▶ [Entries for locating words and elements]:
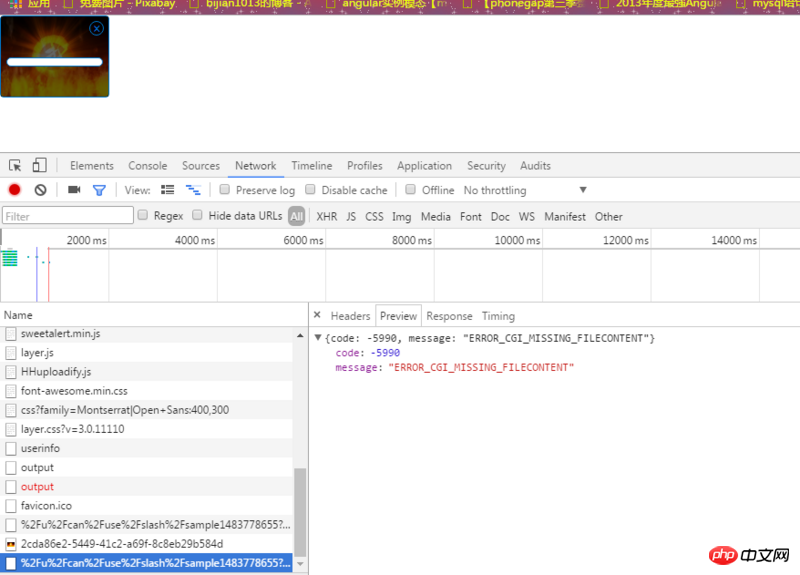Screen dimensions: 800x575
Task: Close the request details pane
Action: (316, 316)
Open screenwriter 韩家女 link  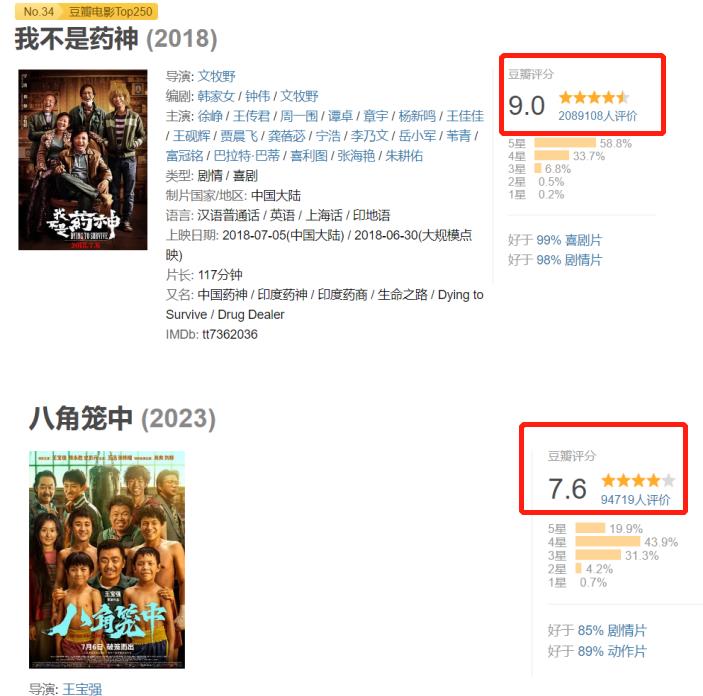[x=216, y=96]
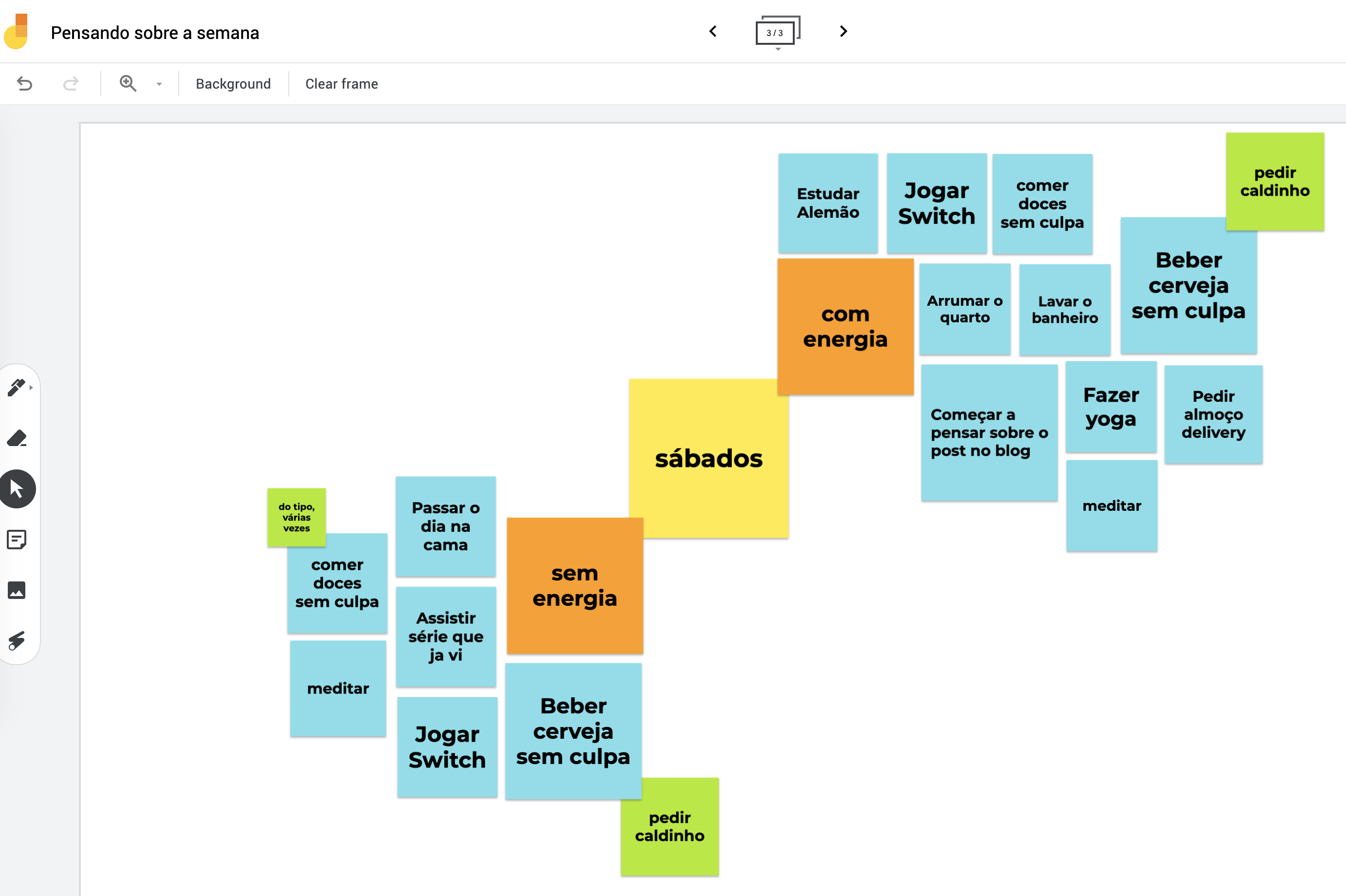Navigate to previous frame using arrow
Viewport: 1346px width, 896px height.
pos(713,31)
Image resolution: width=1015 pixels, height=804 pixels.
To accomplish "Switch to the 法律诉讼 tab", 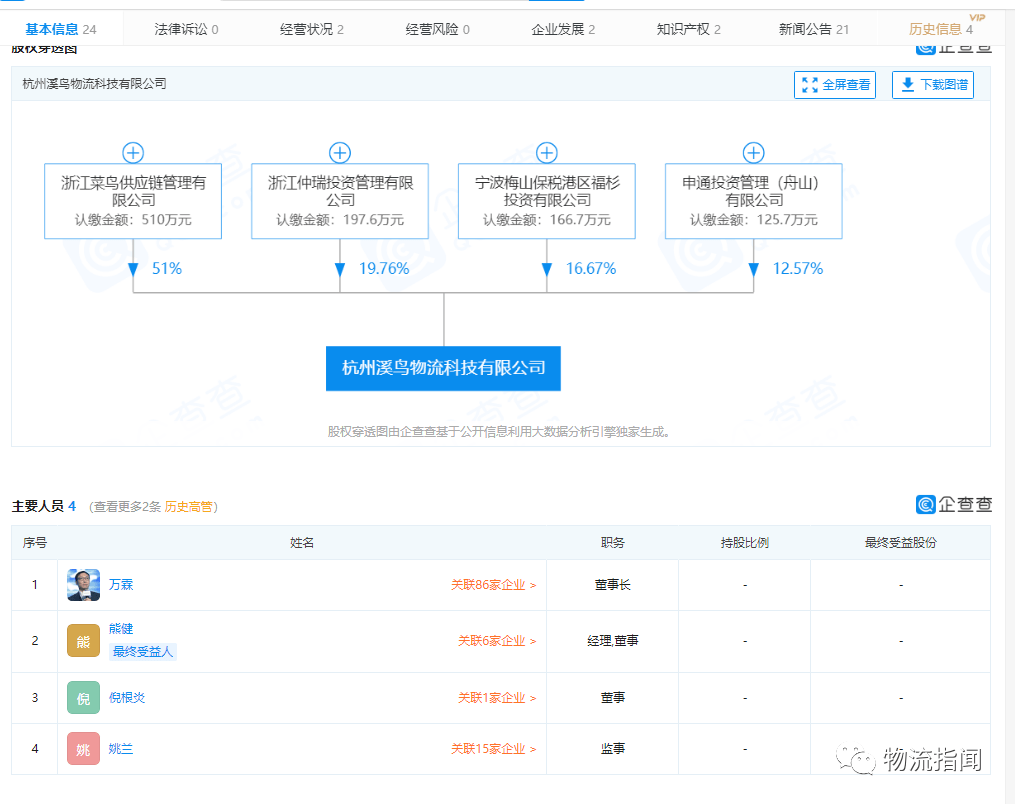I will [186, 29].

▶ [WHAT IS ASKED]: Locate each line in the listing above that contains the string "height", and copy those lines out in full.

▶ [ANSWER FOR THE TASK]:
Viewport: 1346px width, 896px height.
Image resolution: width=1015 pixels, height=804 pixels.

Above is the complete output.